======== Data records ========

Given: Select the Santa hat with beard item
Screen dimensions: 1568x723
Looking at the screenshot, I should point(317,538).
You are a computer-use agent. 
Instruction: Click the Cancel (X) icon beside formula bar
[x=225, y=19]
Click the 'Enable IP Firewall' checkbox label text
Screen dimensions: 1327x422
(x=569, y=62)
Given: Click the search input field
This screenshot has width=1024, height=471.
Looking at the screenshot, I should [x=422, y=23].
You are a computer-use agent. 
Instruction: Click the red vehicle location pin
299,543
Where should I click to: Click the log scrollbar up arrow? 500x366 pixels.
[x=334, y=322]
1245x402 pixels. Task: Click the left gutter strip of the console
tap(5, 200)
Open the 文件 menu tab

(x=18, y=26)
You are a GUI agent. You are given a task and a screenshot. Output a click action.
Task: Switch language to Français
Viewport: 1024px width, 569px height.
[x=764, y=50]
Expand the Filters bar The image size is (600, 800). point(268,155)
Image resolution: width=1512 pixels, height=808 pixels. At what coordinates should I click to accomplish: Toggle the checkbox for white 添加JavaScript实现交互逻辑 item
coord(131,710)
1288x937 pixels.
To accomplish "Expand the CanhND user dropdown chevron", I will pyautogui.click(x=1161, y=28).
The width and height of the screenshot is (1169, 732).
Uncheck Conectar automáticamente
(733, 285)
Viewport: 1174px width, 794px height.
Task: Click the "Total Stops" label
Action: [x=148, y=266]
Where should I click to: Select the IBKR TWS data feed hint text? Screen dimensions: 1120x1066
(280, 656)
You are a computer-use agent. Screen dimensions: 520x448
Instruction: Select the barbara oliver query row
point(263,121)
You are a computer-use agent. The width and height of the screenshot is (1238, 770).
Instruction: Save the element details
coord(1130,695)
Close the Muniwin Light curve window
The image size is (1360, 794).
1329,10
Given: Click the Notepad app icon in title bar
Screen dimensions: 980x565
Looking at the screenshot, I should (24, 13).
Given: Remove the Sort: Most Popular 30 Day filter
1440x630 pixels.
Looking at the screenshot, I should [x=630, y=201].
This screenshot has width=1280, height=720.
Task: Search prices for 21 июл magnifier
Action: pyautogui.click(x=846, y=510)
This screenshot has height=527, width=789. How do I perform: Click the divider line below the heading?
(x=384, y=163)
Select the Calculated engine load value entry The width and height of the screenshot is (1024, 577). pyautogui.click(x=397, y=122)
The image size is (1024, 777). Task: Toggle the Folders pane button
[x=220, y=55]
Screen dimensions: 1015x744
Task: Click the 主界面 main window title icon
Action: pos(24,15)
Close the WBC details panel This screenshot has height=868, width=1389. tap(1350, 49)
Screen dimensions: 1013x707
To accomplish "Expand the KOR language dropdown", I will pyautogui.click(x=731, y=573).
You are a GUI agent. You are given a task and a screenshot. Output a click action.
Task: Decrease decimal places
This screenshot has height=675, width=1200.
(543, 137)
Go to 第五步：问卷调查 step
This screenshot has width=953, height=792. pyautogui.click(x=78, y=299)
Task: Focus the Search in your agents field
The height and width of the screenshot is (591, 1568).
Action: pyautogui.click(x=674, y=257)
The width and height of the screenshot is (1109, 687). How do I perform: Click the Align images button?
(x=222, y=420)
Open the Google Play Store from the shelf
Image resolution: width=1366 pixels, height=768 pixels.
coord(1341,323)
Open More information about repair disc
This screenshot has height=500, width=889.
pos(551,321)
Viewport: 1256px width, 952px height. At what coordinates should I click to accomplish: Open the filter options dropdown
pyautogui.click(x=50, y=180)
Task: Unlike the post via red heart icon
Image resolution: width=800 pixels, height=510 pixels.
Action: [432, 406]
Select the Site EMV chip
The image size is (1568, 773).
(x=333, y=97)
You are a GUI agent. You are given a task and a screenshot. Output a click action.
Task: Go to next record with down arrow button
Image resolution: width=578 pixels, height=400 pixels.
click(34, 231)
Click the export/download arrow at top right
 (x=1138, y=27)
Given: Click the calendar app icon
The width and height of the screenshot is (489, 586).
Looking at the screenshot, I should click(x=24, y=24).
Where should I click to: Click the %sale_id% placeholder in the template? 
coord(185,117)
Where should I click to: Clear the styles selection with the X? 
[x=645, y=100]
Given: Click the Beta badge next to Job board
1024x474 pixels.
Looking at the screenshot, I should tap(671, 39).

========

Above are the records; repeat exactly the lines from the one holding "Screen dimensions: 1013x707" down to the one holding "Task: Focus the Search in your agents field", end lines included.

Screen dimensions: 1013x707
To accomplish "Expand the KOR language dropdown", I will pyautogui.click(x=731, y=573).
You are a GUI agent. You are given a task and a screenshot. Output a click action.
Task: Decrease decimal places
This screenshot has height=675, width=1200.
(543, 137)
Go to 第五步：问卷调查 step
This screenshot has width=953, height=792. pyautogui.click(x=78, y=299)
Task: Focus the Search in your agents field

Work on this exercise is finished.